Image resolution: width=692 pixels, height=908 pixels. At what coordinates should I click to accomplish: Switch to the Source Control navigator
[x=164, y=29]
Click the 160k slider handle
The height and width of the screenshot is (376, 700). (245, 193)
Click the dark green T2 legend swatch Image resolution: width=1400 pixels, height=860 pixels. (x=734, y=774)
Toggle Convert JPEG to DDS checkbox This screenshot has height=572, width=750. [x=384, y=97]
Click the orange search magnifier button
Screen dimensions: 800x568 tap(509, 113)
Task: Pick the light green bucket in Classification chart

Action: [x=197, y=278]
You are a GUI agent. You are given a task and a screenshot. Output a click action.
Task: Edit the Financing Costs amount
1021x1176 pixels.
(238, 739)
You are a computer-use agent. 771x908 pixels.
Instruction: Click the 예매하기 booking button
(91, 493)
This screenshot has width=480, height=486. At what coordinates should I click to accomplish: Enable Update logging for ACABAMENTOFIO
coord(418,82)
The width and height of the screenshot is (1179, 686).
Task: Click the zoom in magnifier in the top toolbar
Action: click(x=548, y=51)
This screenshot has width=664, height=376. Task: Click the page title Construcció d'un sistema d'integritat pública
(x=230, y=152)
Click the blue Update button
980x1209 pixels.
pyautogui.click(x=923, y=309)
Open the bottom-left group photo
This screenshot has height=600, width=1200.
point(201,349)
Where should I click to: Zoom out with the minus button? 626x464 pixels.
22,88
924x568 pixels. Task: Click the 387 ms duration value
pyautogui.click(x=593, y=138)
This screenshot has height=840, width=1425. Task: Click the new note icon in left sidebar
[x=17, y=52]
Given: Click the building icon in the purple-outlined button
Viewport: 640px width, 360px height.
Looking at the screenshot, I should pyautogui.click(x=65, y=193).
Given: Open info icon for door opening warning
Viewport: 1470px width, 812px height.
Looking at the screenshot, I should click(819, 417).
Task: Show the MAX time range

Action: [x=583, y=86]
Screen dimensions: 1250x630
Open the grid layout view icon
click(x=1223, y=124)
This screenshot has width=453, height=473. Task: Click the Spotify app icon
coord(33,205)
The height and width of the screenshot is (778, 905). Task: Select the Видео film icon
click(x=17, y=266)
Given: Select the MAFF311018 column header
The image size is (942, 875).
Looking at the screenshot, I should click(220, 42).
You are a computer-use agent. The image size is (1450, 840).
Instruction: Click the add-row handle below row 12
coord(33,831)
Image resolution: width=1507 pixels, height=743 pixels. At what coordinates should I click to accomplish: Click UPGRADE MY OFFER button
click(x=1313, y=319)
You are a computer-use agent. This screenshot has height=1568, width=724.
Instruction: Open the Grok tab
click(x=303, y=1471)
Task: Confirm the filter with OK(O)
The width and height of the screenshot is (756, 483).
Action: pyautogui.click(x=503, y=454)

→ Exercise description: Which lines of the data include the word "agent"? Copy each one.

→ Result of the exercise:
You are a GUI agent. You are given a task and a screenshot. Output a click action.
You are a computer-use agent. 771x908 pixels.
You are a computer-use agent. The image size is (1450, 840).
You are a computer-use agent. This screenshot has height=1568, width=724.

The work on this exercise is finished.